Im heißen Auto: Lebensgefahr für Hunde

Körpertemperatur kann nicht durch Schwitzen reguliert werden | Hundehalter schätzen Situation falsch ein

Wenn’s heiß ist, sollten die beiden besser zu Hause bleiben. Wenn sie unterwegs im Auto warten müssen, wird es ganz schnell kritisch. Denn Fahrzeuge, die in der Sonne stehen, heizen sich rasch auf, und hohe Temperaturen stellen für die Vierbeiner eine ernste gesundheitliche Gefahr dar.

Region. Immer wieder sieht man es auf Parkplätzen: Herrchen oder Frauchen sind ausgestiegen, der Hund bleibt im Auto, »nur mal kurz«. An heißen Tagen sind die Fenster in der Regel einen Spalt weit geöffnet – eine Situation, die für das Tier ausgesprochen gefährlich werden kann.

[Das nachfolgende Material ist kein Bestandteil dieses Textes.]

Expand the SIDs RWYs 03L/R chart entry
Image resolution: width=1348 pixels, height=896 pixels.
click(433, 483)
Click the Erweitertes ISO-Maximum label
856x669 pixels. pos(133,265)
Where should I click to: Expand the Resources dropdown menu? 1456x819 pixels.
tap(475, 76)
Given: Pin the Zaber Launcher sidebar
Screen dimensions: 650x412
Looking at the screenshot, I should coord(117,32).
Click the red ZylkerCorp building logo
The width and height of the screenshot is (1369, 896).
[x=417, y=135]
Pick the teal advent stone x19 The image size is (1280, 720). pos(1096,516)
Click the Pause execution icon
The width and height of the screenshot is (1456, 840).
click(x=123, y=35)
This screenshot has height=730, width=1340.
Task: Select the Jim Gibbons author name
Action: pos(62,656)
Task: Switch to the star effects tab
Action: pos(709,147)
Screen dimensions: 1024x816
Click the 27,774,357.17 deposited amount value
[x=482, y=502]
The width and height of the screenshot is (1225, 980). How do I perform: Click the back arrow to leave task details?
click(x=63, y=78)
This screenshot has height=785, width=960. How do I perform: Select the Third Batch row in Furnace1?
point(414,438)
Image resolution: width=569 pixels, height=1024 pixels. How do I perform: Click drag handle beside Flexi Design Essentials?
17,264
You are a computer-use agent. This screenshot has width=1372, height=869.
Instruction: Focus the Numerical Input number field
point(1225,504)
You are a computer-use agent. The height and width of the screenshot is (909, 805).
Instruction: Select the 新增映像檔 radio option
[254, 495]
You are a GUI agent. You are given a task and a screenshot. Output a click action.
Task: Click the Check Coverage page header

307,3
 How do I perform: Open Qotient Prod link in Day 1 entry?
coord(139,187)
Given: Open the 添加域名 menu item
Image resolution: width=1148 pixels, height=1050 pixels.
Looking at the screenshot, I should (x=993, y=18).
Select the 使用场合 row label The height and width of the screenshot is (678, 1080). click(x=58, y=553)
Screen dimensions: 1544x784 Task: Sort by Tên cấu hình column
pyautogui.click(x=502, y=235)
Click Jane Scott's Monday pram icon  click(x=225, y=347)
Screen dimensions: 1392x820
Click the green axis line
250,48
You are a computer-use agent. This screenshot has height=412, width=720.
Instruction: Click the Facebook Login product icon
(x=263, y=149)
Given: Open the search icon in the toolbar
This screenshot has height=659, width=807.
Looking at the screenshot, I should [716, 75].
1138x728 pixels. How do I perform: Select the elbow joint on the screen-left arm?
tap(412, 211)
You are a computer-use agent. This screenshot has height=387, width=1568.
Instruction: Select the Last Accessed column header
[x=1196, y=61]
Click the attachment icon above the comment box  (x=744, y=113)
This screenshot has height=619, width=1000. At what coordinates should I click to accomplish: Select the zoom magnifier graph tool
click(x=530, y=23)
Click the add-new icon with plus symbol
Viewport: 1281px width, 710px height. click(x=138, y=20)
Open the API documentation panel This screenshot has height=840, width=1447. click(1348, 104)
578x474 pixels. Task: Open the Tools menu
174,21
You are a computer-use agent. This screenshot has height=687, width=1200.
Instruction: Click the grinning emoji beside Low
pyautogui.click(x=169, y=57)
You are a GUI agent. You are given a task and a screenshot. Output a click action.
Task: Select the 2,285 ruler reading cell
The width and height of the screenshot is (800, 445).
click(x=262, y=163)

»Hunde haben kaum Schweißdrüsen am Körper und können ihre Körpertemperatur daher nicht durch Schwitzen regulieren. Zur Regulation der Körpertemperatur nutzen Hunde das Hecheln, ein stoßweises Atmen bei offenem Fang«, erläutert Dr. Katrin Göbel vom Landkreis Northeim, Fachbereich Gesundheits- und Veterinärwesen, Verbraucherschutz. »Beim Hecheln steigt die Atemfrequenz der Tiere stark an, und es wird Verdunstungsflüssigkeit und damit Wärme abgegeben. Hierdurch steigt auch der Flüssigkeitsbedarf des Tieres erheblich.«

Zusätzlich passen Hunde nach Möglichkeit ihr Verhalten an und suchen an heißen Tagen gezielt kühle und schattige Orte auf.

Die Temperatur im Auto-Innenraum kann sich aber auch bei vergleichsweise moderater Außentemperatur ab etwa 20 Grad Celsius innerhalb kurzer Zeit bereits extrem aufheizen und schnell Werte über 40 Grad Celsius erreichen. Je höher die Außentemperatur, desto schneller klettert die Temperatur im Fahrzeug auf bedrohliche Werte an. In einer Versuchsanordnung wurden beispielsweise bei 30 Grad Außentemperatur nach einer Stunde 62 Grad im Fahrzeuginneren gemessen.

Bei einer ­Außentemperatur von 26 Grad Celsius ist bereits nach zehn Minuten ein Aufheizen des Autoinnenraums auf 33 Grad möglich. »Dies lässt sich auch durch ein leicht geöffnetes Seitenfenster, eine Schale mit Wasser, das ›Vorkühlen‹ mittels Klimaanlage oder das Parken im Schatten nicht sicher verhindern«, warnt die Tierärztin. Eine reale Gefährdung beginnt bei etwa 38 Grad im Auto.

Eine eindrucksvolle graphische Darstellung der Überhitzungsgefahr im Auto kann kostenfrei beim Zentrum für angewandte Kynologie und Ethologie unter www.lupologic.de/shop/ herunter geladen werden. »Die Gefahren werden häufig von Hundehaltern falsch eingeschätzt«, so Dr. Katrin Göbel. »Nur kurz« ist schnell zu lang, damit warnt Lupologic davor, Hunde bei Hitze im Auto zu lassen.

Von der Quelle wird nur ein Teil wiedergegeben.